* **WHAT TO PRODUCE**
Copy out every one of these lines exactly as they stand, from the first through the last.

* **ENTRIES PROVIDED**
▬▬▬▬▬▬▬▬▬▬
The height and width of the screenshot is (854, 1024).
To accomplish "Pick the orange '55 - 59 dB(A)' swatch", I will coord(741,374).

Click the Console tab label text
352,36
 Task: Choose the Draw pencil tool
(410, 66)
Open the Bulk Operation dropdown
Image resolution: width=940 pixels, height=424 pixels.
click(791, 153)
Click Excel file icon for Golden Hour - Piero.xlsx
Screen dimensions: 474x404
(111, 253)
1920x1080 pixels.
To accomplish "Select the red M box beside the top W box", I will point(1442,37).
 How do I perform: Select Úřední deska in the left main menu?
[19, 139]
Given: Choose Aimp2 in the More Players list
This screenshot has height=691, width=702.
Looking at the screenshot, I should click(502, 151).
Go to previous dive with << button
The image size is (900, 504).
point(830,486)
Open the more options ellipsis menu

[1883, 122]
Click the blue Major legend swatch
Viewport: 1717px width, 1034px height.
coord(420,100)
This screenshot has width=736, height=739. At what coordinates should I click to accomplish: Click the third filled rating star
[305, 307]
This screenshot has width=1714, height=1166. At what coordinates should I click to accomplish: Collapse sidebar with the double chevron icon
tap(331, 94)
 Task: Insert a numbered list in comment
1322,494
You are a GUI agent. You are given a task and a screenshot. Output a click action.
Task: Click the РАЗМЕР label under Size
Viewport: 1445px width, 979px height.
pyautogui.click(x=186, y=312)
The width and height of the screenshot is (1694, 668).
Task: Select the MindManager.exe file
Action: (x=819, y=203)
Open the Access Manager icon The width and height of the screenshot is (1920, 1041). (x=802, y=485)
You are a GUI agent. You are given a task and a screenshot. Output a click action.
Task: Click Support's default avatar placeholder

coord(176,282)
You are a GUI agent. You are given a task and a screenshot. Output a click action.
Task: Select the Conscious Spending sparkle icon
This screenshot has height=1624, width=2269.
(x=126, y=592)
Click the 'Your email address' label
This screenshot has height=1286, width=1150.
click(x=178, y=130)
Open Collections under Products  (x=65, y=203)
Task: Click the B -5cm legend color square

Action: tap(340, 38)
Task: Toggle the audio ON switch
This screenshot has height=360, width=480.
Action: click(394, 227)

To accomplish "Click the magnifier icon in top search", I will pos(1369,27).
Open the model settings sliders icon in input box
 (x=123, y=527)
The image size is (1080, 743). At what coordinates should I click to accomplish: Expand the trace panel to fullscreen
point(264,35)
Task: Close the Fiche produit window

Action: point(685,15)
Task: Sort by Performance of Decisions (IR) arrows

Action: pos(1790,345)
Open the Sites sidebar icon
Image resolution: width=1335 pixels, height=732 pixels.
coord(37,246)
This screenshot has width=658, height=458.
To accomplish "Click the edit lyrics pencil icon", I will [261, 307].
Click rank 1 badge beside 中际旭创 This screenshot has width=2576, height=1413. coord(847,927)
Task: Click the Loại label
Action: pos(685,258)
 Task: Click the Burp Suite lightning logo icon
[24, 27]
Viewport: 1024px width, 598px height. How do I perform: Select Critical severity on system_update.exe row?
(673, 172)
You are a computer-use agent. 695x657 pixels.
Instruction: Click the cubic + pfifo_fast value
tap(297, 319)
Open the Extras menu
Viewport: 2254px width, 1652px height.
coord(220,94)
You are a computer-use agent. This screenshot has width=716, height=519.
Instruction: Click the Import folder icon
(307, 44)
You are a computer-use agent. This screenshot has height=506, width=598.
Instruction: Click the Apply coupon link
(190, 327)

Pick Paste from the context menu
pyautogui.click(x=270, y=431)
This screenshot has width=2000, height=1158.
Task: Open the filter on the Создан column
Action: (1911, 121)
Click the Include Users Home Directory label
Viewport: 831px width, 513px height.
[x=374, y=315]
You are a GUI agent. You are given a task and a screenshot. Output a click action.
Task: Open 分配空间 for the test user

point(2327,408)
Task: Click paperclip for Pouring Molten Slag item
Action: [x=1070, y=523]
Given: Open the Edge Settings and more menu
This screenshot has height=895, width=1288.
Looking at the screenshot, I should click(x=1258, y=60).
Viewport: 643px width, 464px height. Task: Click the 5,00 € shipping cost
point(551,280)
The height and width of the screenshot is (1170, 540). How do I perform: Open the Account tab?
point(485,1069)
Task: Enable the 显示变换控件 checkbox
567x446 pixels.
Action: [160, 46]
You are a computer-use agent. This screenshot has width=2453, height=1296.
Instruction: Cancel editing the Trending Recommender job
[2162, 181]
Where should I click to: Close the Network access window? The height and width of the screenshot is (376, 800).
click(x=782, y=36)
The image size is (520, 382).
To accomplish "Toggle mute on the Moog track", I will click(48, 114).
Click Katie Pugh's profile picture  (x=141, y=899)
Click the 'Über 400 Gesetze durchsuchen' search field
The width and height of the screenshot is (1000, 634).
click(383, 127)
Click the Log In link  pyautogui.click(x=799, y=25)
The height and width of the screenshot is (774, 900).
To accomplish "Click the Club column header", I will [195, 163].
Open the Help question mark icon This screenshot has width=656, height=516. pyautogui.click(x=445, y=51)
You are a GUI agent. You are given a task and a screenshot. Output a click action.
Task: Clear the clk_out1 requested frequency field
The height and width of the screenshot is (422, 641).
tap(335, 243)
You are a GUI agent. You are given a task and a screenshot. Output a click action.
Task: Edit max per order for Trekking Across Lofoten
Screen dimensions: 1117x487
▬▬▬▬▬▬▬▬▬▬
* **IN RESPONSE**
The height and width of the screenshot is (854, 1024).
To accomplish "Pick the orange '55 - 59 dB(A)' swatch", I will coord(741,374).

Click the Console tab label text
352,36
 Task: Choose the Draw pencil tool
(410, 66)
Open the Bulk Operation dropdown
Image resolution: width=940 pixels, height=424 pixels.
click(791, 153)
Click Excel file icon for Golden Hour - Piero.xlsx
Screen dimensions: 474x404
(111, 253)
1920x1080 pixels.
To accomplish "Select the red M box beside the top W box", I will point(1442,37).
 How do I perform: Select Úřední deska in the left main menu?
[19, 139]
Given: Choose Aimp2 in the More Players list
This screenshot has height=691, width=702.
Looking at the screenshot, I should click(502, 151).
Go to previous dive with << button
The image size is (900, 504).
point(830,486)
Open the more options ellipsis menu

[1883, 122]
Click the blue Major legend swatch
Viewport: 1717px width, 1034px height.
coord(420,100)
This screenshot has width=736, height=739. At what coordinates should I click to accomplish: Click the third filled rating star
[305, 307]
This screenshot has width=1714, height=1166. At what coordinates should I click to accomplish: Collapse sidebar with the double chevron icon
tap(331, 94)
 Task: Insert a numbered list in comment
1322,494
You are a GUI agent. You are given a task and a screenshot. Output a click action.
Task: Click the РАЗМЕР label under Size
Viewport: 1445px width, 979px height.
pyautogui.click(x=186, y=312)
The width and height of the screenshot is (1694, 668).
Task: Select the MindManager.exe file
Action: (x=819, y=203)
Open the Access Manager icon The width and height of the screenshot is (1920, 1041). (x=802, y=485)
You are a GUI agent. You are given a task and a screenshot. Output a click action.
Task: Click Support's default avatar placeholder

coord(176,282)
You are a GUI agent. You are given a task and a screenshot. Output a click action.
Task: Select the Conscious Spending sparkle icon
This screenshot has height=1624, width=2269.
(x=126, y=592)
Click the 'Your email address' label
This screenshot has height=1286, width=1150.
click(x=178, y=130)
Open Collections under Products  (x=65, y=203)
Task: Click the B -5cm legend color square

Action: tap(340, 38)
Task: Toggle the audio ON switch
This screenshot has height=360, width=480.
Action: click(394, 227)

To accomplish "Click the magnifier icon in top search", I will pos(1369,27).
Open the model settings sliders icon in input box
 (x=123, y=527)
The image size is (1080, 743). At what coordinates should I click to accomplish: Expand the trace panel to fullscreen
point(264,35)
Task: Close the Fiche produit window

Action: point(685,15)
Task: Sort by Performance of Decisions (IR) arrows

Action: pos(1790,345)
Open the Sites sidebar icon
Image resolution: width=1335 pixels, height=732 pixels.
coord(37,246)
This screenshot has width=658, height=458.
To accomplish "Click the edit lyrics pencil icon", I will [261, 307].
Click rank 1 badge beside 中际旭创 This screenshot has width=2576, height=1413. coord(847,927)
Task: Click the Loại label
Action: pos(685,258)
 Task: Click the Burp Suite lightning logo icon
[24, 27]
Viewport: 1024px width, 598px height. How do I perform: Select Critical severity on system_update.exe row?
(673, 172)
You are a computer-use agent. 695x657 pixels.
Instruction: Click the cubic + pfifo_fast value
tap(297, 319)
Open the Extras menu
Viewport: 2254px width, 1652px height.
coord(220,94)
You are a computer-use agent. This screenshot has width=716, height=519.
Instruction: Click the Import folder icon
(307, 44)
You are a computer-use agent. This screenshot has height=506, width=598.
Instruction: Click the Apply coupon link
(190, 327)

Pick Paste from the context menu
pyautogui.click(x=270, y=431)
This screenshot has width=2000, height=1158.
Task: Open the filter on the Создан column
Action: (1911, 121)
Click the Include Users Home Directory label
Viewport: 831px width, 513px height.
[x=374, y=315]
You are a GUI agent. You are given a task and a screenshot. Output a click action.
Task: Open 分配空间 for the test user

point(2327,408)
Task: Click paperclip for Pouring Molten Slag item
Action: [x=1070, y=523]
Given: Open the Edge Settings and more menu
This screenshot has height=895, width=1288.
Looking at the screenshot, I should click(x=1258, y=60).
Viewport: 643px width, 464px height. Task: Click the 5,00 € shipping cost
point(551,280)
The height and width of the screenshot is (1170, 540). How do I perform: Open the Account tab?
point(485,1069)
Task: Enable the 显示变换控件 checkbox
567x446 pixels.
Action: [160, 46]
You are a computer-use agent. This screenshot has width=2453, height=1296.
Instruction: Cancel editing the Trending Recommender job
[2162, 181]
Where should I click to: Close the Network access window? The height and width of the screenshot is (376, 800).
click(x=782, y=36)
The image size is (520, 382).
To accomplish "Toggle mute on the Moog track", I will click(48, 114).
Click Katie Pugh's profile picture  (x=141, y=899)
Click the 'Über 400 Gesetze durchsuchen' search field
The width and height of the screenshot is (1000, 634).
click(383, 127)
Click the Log In link  pyautogui.click(x=799, y=25)
The height and width of the screenshot is (774, 900).
To accomplish "Click the Club column header", I will [195, 163].
Open the Help question mark icon This screenshot has width=656, height=516. pyautogui.click(x=445, y=51)
You are a GUI agent. You are given a task and a screenshot. Output a click action.
Task: Clear the clk_out1 requested frequency field
The height and width of the screenshot is (422, 641).
tap(335, 243)
You are a GUI agent. You are given a task and a screenshot. Output a click action.
Task: Edit max per order for Trekking Across Lofoten
Screen dimensions: 1117x487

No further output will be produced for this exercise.